Exercise directions: Find the word "indicator" below. Copy each line that has it.

Supplied data:
....
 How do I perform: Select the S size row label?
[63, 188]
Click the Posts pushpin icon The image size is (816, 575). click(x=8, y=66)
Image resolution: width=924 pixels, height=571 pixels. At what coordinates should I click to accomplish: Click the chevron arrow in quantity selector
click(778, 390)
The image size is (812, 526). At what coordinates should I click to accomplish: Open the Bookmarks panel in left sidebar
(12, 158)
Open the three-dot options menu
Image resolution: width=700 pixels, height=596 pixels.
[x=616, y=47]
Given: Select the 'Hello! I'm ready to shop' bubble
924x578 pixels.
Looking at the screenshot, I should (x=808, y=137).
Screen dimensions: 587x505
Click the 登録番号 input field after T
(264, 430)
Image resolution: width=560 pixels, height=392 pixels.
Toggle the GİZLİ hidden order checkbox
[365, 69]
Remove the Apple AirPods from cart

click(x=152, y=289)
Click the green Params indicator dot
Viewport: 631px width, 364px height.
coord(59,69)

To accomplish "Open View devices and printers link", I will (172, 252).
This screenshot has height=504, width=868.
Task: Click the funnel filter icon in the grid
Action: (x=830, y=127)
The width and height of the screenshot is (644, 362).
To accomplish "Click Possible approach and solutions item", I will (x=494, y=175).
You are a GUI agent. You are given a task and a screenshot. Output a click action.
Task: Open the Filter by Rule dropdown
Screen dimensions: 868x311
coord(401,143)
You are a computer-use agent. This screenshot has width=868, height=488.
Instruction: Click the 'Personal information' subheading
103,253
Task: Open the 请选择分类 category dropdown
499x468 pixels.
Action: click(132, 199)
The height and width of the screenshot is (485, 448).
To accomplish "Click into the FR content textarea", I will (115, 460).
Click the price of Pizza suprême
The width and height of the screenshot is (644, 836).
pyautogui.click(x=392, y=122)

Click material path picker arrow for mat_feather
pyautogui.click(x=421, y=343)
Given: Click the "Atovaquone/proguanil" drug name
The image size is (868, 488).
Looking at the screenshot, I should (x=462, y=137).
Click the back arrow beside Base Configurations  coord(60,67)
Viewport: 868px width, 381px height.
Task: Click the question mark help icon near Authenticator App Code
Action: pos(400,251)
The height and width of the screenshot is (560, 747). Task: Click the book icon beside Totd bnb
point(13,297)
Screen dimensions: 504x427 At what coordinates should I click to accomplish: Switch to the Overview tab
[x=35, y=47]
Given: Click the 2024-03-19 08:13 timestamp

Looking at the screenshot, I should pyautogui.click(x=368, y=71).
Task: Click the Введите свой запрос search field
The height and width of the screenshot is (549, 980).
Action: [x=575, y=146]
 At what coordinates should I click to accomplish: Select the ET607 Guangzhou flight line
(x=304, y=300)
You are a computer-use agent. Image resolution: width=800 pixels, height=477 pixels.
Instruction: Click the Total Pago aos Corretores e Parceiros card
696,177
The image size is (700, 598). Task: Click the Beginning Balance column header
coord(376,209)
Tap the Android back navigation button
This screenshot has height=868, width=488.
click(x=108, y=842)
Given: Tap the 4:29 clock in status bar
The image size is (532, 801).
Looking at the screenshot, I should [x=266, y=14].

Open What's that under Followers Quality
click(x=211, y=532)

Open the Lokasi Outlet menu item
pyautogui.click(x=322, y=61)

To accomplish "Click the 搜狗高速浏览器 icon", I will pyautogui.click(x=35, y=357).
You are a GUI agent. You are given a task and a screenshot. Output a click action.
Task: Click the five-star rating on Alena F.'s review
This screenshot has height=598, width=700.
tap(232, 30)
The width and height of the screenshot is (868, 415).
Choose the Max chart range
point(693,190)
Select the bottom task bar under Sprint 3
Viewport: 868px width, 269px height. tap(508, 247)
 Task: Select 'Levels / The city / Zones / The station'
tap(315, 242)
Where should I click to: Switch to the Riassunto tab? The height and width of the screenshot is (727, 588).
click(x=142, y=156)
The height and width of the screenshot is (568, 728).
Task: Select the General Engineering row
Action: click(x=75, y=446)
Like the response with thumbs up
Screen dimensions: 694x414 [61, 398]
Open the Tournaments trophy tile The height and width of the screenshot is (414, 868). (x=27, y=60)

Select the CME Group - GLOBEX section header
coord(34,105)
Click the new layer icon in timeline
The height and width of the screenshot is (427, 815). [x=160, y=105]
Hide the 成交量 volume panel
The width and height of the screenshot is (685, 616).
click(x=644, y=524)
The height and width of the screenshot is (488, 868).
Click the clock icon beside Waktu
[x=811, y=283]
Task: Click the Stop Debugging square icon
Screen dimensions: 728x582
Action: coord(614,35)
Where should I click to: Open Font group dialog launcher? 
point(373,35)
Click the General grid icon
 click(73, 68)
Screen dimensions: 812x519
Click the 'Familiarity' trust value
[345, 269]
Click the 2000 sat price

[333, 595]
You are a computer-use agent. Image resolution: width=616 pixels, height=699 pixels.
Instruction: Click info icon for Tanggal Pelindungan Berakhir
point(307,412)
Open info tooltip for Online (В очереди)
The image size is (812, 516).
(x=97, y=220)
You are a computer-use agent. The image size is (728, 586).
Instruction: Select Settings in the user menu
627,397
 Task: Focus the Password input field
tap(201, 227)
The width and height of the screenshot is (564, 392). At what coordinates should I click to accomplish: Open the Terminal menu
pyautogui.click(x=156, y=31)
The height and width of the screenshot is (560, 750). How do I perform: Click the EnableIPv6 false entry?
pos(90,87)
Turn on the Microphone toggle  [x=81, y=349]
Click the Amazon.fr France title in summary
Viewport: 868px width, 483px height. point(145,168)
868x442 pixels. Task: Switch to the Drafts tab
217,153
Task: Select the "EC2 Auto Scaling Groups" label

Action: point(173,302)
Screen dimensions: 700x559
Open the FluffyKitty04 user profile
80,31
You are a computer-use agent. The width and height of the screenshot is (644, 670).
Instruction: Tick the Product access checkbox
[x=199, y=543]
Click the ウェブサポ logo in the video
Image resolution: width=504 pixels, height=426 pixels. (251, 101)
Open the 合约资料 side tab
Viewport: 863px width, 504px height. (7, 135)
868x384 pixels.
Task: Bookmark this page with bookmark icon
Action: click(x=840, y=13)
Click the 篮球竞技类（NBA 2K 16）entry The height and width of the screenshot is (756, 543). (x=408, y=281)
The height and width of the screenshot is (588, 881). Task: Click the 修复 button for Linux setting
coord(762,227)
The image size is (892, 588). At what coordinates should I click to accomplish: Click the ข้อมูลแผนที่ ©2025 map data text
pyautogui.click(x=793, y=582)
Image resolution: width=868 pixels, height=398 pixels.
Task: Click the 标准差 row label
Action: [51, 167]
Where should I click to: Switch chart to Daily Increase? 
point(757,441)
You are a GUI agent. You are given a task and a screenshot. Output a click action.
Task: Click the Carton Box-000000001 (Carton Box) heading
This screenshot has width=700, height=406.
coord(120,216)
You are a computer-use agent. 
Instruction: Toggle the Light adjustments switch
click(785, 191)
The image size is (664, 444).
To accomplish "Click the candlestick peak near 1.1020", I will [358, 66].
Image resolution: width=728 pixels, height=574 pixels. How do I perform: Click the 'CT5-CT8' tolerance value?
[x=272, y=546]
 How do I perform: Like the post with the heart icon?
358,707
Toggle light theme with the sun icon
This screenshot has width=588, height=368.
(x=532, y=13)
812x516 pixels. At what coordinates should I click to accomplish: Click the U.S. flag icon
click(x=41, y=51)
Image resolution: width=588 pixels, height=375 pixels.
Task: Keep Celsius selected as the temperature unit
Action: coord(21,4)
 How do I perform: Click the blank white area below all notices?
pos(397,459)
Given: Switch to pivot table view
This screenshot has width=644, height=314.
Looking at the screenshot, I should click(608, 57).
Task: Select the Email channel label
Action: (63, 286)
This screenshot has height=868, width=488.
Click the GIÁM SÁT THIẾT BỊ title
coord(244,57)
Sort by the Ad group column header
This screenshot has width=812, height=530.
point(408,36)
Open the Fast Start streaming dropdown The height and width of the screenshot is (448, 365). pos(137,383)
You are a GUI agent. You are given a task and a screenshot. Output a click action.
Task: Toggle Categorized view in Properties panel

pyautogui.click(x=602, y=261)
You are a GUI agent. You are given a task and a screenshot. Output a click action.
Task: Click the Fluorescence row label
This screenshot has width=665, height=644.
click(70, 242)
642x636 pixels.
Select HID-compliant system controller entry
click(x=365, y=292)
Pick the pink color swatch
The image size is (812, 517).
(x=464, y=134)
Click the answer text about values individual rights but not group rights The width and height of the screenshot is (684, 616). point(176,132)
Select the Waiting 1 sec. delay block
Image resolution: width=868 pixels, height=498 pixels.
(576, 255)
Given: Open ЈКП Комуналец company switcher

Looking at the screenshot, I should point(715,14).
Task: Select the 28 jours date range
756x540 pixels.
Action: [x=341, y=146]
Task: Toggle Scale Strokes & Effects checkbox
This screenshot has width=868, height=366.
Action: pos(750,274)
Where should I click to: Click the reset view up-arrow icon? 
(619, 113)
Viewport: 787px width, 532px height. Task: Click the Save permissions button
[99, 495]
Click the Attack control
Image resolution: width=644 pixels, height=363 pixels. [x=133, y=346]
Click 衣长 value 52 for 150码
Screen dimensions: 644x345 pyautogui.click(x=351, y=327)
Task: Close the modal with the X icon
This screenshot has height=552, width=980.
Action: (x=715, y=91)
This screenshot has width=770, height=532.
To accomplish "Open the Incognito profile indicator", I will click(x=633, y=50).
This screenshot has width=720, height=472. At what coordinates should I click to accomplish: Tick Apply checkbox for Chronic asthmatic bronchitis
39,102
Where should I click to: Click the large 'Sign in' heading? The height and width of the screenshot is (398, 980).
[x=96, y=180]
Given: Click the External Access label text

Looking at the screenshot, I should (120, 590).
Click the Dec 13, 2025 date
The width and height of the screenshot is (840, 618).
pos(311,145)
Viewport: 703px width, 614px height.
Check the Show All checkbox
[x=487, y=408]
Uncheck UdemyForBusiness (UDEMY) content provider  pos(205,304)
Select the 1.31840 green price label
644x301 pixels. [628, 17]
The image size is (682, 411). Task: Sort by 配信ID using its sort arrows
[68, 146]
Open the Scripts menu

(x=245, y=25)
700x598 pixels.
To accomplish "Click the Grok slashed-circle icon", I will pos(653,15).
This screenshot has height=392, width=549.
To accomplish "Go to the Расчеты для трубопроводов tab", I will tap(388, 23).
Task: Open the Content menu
....
Answer box:
Click the green Params indicator dot
To accomplish "Open the Incognito profile indicator", I will click(x=633, y=50).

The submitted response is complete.